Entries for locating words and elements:

####################

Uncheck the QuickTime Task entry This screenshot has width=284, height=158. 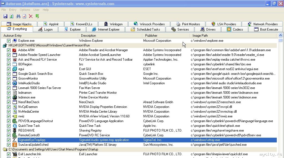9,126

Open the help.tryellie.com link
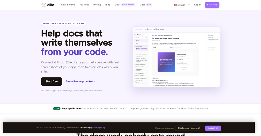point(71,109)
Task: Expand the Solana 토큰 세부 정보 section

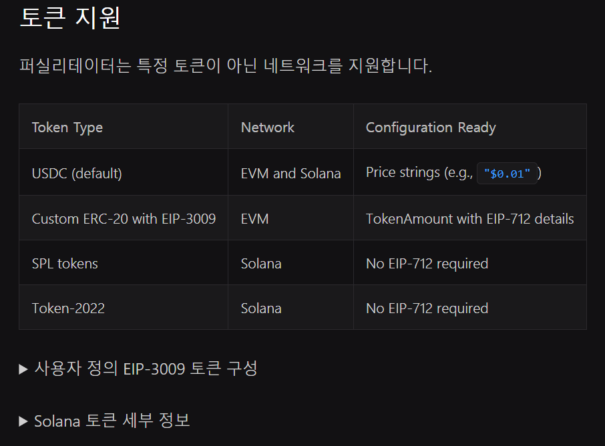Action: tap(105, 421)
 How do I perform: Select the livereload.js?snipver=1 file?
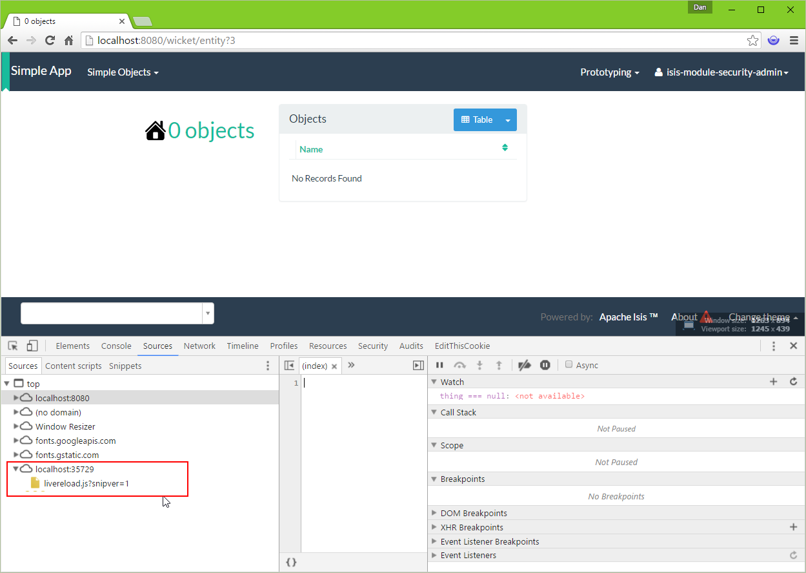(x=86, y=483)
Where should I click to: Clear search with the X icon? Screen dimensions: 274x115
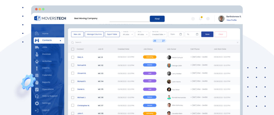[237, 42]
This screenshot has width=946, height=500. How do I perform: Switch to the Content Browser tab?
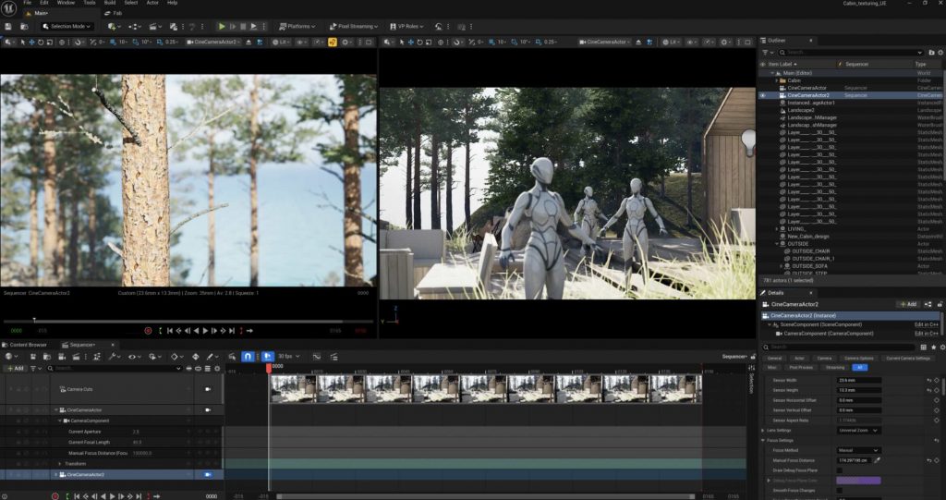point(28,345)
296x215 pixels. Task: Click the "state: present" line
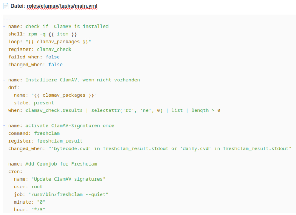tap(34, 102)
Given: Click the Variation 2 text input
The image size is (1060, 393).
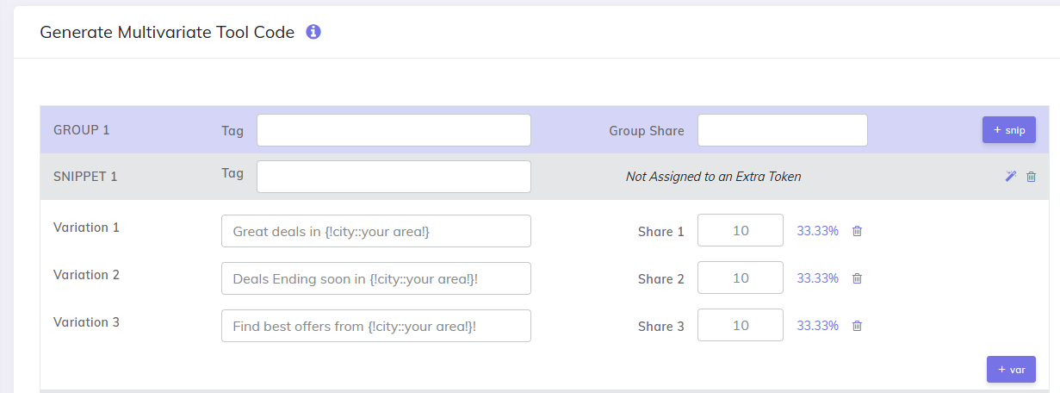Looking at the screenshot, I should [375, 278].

####################

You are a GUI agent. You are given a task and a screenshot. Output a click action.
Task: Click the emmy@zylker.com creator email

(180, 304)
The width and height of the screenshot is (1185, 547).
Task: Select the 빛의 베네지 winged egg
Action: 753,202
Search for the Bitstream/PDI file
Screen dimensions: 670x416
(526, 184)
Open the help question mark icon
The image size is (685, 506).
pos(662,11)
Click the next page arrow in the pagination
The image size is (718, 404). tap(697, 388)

####################

▶ _REQUIRED WORK_
Rewrite the rows from the line with "This screenshot has width=946, height=500." to the line with "Looking at the", replacing "Content Browser" with "Details Panel" and keeping everything else the same. Omit the pictures.

▶ _PROBLEM SOLUTION_
This screenshot has width=946, height=500. How do I perform: Switch to the Details Panel tab?
point(28,345)
296x215 pixels. Task: Click the "state: present" line
tap(34, 102)
Given: Click the Variation 2 text input
The image size is (1060, 393).
Looking at the screenshot, I should [375, 278].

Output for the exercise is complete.